One of his masterpieces produced during his early career in Flanders is the large Group Portrait of the Fayd'Herbe Family in an Architectural Setting (in a private collection) of 1693. From his Amsterdam period, mainly portraits of prominent personalities such as the Portrait of Nicolaas van der Meer (Museum Catharijneconvent in Utrecht) and the Portrait of Antoni de Mestral (Breda's Museum) have been preserved.

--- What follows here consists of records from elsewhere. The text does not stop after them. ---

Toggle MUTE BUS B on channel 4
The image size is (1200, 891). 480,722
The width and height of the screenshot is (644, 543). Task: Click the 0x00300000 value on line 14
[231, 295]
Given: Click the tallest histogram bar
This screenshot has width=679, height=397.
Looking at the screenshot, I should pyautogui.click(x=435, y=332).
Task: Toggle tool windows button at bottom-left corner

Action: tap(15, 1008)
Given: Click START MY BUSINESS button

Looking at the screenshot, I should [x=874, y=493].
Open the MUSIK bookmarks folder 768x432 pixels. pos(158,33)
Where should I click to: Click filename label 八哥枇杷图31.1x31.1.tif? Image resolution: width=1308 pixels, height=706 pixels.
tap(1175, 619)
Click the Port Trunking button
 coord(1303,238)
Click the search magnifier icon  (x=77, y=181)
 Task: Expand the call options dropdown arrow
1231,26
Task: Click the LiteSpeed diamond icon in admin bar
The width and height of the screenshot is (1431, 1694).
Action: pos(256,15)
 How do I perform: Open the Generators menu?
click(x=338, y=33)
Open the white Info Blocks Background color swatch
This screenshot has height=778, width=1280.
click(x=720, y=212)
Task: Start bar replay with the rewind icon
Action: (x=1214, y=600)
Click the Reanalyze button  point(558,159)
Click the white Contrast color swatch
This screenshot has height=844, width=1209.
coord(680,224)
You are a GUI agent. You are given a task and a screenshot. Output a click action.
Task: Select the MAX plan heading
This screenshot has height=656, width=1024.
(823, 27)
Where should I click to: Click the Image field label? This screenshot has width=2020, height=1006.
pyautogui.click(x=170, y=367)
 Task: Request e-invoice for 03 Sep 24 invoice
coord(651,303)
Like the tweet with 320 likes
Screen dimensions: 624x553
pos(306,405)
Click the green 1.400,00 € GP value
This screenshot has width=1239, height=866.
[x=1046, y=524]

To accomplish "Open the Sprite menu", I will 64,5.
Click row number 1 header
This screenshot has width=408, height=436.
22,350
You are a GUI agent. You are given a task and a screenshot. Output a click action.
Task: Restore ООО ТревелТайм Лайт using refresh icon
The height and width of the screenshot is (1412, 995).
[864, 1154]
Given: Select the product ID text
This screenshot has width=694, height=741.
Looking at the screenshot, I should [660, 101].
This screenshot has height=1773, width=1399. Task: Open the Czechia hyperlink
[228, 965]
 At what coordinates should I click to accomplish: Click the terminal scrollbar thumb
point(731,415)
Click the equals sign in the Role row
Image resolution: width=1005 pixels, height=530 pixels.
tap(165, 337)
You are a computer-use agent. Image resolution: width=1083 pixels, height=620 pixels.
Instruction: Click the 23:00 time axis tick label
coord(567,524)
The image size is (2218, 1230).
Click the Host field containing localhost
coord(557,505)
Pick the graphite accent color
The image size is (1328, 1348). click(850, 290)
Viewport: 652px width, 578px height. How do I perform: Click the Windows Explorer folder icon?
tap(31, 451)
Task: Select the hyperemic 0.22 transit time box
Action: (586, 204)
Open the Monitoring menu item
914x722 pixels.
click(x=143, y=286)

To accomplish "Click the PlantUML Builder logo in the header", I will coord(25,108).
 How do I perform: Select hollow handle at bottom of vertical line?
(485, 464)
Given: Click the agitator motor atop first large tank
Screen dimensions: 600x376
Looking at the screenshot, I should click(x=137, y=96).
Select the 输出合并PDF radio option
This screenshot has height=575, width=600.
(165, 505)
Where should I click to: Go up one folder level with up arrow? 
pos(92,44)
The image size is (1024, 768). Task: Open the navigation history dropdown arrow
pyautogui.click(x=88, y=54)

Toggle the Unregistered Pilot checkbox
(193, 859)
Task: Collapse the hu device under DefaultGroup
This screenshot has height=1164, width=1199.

Of the works from his Berlin period, the ceiling frescos he painted for the porcelain room in the Charlottenburg Palace are his best known. The frescos can be regarded as propaganda for the glorious rule of Frederick I. They represent Aurora, the Goddess of Dawn, in her seven-horsed chariot chasing away Night and clearing the way for the Sun-God Apollo, who approaches in his chariot in a blaze of light. Hovering overhead, Mercury heralds the arrival of the life-giving god and Saturn ushers in the Golden Age with his scythe. He also included images of the Four Continents as well as the Four Seasons, which are familiar allusions to political power and thus affirm the greatness of Frederick I.